Amanda Knox is getting married in 40 days — and she’s wearing her trusty old “prison uniform” to prepare for it.
In an Instagram post shared on Sunday, the 32-year-old ex-convict, who was wrongfully convicted and then exonerated for the 2007 murder of roommate Meredith Kercher in Perugia, Italy, Knox wrote, “40 days left until the wedding and 267 tasks left on the wedding To Do list.”
Knox continued, “I’ve locked myself in the craftroom and I’m wearing my old prison uniform in Casa Circondariale Capanne, Perugia.”
Over the summer, Knox and her fiancé Christopher Robinson raised eyebrows with a new wedding website where the couple asked for donations to help crowd-fund their space-themed wedding celebration.
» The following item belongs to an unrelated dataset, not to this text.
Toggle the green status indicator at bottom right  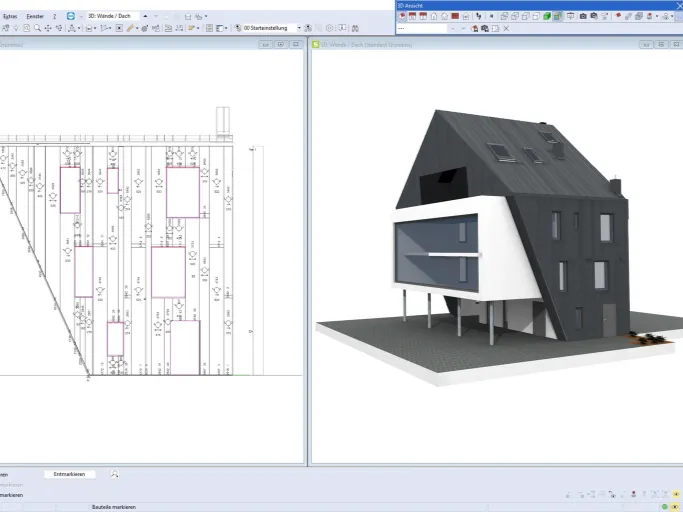tap(665, 507)
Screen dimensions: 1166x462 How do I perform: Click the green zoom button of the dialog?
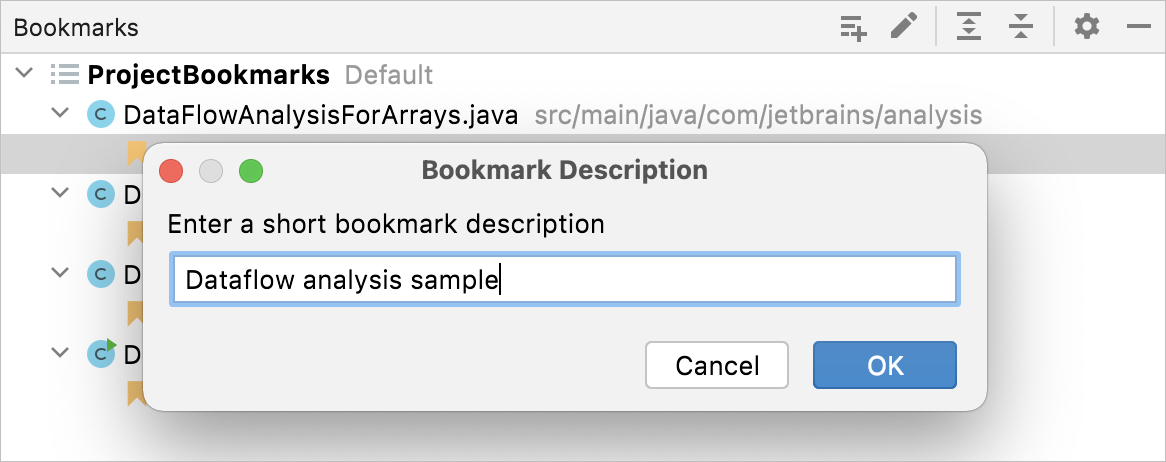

“Let’s face it, we don’t need any more stuff,” she and Robinson wrote on the registry portion of the site. “What we do need is help putting on the best party ever for our family and friends!”
“Instead of a traditional registry, we are asking for donations towards the cost of the wedding,” they wrote. “Whether you’re attending or not, all are welcome to donate to specific costs, or at a patron level.” The registry also says that everyone who donates will receive a signed, limited edition copy of The Cardio Tesseract, the couple’s joint book of love poems.
Knox was an American student studying abroad in Perugia in 2007 when she was accused of killing her roommate Meredith Kercher, 21, who was found half-naked with her throat cut in her bedroom.
Knox, who was 20 at the time of the slaying, and her then-boyfriend, Raffaele Sollecito, were both convicted in the murder. Prosecutors alleged the crime had taken place during a sex game run amok, though hard evidence against the young couple was scant.
In 2011, Knox and Sollecito were freed after four years in prison after an appeals court acquitted them. However, the pair were convicted again in absentia in 2013 before being acquitted again in 2015.
Last year, Knox returned to Italy, where she appeared as a guest speaker on a panel discussion on wrongful convictions organized by the group the Innocence Project.